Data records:
-------

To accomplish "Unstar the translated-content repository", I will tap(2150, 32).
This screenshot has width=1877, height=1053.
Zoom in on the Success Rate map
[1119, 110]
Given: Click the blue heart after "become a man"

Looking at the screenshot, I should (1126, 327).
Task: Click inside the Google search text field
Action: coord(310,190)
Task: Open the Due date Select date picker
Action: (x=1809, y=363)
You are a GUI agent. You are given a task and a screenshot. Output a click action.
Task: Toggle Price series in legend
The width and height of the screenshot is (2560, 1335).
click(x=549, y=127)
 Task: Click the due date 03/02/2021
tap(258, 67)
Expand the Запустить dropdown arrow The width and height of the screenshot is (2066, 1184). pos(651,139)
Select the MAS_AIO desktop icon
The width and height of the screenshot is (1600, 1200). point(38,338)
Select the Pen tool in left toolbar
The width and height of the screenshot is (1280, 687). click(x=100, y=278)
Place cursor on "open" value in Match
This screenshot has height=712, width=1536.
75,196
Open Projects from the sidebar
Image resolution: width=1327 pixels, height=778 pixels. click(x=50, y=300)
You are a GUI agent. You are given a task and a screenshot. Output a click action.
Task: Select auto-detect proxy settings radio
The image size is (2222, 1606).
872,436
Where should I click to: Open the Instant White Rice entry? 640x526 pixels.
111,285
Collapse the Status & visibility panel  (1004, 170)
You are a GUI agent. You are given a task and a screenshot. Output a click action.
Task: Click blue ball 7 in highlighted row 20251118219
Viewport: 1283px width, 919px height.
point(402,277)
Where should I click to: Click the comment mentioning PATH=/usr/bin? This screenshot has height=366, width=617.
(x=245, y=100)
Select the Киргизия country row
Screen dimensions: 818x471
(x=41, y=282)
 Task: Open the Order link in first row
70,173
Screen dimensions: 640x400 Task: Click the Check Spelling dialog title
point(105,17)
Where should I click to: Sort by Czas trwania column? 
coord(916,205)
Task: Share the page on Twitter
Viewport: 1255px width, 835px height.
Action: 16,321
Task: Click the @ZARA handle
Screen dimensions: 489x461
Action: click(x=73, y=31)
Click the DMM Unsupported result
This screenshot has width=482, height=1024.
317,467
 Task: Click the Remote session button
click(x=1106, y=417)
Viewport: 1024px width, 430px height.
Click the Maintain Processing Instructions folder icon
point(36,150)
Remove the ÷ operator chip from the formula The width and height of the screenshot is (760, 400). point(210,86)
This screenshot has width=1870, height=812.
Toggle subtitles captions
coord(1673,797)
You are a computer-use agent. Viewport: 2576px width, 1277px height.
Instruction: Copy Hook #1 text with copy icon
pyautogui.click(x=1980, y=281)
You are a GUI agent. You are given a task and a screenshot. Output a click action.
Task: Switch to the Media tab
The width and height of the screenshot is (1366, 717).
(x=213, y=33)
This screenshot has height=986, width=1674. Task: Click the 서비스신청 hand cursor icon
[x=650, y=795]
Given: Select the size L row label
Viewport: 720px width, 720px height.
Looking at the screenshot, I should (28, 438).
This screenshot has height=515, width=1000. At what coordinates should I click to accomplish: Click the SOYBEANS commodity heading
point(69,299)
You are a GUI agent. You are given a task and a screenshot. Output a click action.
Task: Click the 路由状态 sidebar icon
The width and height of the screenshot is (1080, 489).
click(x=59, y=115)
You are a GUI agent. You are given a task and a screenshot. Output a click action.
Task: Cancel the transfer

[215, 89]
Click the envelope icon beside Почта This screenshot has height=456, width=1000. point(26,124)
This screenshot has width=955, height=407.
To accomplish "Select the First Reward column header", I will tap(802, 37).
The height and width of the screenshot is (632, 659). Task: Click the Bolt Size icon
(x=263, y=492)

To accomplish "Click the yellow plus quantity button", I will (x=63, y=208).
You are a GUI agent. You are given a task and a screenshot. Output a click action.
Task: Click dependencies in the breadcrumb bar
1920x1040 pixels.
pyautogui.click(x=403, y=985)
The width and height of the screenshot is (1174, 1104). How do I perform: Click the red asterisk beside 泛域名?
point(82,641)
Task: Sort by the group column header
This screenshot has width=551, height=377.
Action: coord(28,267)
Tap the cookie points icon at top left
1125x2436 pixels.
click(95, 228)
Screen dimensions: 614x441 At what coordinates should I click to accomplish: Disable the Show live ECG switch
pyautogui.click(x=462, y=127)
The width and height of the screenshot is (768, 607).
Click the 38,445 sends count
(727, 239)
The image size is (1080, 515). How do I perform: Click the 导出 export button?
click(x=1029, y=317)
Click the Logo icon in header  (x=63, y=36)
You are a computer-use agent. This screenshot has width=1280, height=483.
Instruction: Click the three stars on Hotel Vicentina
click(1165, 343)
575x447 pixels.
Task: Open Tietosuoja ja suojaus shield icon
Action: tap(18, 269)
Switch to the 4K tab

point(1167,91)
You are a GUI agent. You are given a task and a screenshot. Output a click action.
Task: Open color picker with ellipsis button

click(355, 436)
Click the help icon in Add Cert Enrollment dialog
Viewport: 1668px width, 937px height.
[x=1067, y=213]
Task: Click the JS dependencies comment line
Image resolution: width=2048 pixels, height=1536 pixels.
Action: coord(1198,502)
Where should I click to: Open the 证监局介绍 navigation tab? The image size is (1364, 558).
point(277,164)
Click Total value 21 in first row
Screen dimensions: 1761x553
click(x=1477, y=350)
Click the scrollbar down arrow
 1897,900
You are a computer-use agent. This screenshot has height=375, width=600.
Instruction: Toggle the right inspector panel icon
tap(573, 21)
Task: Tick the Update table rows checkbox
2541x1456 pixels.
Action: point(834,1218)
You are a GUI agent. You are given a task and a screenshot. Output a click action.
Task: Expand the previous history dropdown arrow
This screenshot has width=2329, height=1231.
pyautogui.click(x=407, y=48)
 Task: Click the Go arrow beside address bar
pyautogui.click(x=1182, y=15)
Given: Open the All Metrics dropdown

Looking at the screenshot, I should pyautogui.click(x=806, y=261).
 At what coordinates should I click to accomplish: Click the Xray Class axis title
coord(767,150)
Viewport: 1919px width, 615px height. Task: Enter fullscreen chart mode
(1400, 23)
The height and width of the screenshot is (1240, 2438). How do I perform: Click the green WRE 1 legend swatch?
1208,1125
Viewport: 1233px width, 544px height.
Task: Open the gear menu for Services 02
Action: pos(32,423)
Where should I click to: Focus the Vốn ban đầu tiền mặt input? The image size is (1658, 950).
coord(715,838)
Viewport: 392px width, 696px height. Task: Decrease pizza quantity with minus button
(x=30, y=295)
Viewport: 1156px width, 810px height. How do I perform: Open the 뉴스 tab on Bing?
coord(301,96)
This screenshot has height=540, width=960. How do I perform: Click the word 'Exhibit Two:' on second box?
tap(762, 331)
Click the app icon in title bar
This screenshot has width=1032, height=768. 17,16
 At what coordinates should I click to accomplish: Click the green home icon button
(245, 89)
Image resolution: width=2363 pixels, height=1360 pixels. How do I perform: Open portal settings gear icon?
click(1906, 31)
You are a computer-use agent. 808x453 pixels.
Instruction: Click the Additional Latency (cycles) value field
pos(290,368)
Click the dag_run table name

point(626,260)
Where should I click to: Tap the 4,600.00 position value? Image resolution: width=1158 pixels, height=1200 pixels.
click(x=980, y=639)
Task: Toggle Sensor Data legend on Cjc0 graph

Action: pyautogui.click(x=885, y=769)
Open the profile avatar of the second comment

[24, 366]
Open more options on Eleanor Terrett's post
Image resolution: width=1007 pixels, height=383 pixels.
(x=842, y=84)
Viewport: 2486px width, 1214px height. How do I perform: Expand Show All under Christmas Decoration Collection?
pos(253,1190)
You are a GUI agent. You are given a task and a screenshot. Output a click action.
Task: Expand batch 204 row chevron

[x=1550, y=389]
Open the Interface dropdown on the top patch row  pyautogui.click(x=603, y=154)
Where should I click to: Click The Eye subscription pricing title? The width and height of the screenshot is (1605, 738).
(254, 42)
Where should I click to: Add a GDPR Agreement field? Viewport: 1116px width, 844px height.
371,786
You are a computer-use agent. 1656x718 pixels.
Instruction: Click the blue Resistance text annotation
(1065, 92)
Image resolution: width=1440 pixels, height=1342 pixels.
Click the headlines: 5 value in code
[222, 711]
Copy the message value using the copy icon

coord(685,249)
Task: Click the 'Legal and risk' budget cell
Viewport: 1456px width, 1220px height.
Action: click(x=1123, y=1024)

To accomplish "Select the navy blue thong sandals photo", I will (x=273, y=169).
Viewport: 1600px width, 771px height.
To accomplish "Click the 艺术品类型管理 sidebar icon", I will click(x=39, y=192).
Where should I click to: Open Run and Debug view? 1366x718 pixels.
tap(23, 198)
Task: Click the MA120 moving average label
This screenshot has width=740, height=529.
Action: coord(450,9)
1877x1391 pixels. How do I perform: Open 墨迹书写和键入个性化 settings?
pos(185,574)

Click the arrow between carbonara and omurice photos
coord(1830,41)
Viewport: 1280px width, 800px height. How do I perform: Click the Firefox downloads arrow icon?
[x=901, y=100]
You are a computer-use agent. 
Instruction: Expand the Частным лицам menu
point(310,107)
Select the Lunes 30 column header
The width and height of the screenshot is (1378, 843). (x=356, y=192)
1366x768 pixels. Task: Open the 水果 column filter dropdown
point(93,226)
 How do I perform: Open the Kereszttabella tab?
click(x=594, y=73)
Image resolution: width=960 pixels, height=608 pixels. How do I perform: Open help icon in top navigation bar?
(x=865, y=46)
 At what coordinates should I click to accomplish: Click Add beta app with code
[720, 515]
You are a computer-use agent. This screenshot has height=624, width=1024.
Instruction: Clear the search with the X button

-------

Exercise task: Pull out the lines of the material starting with the line that contains "1877x1391 pixels. How" and going on through the line that contains "click(x=594, y=73)", both included, and copy them without any change.

Result below:
1877x1391 pixels. How do I perform: Open 墨迹书写和键入个性化 settings?
pos(185,574)

Click the arrow between carbonara and omurice photos
coord(1830,41)
Viewport: 1280px width, 800px height. How do I perform: Click the Firefox downloads arrow icon?
[x=901, y=100]
You are a computer-use agent. 
Instruction: Expand the Частным лицам menu
point(310,107)
Select the Lunes 30 column header
The width and height of the screenshot is (1378, 843). (x=356, y=192)
1366x768 pixels. Task: Open the 水果 column filter dropdown
point(93,226)
 How do I perform: Open the Kereszttabella tab?
click(x=594, y=73)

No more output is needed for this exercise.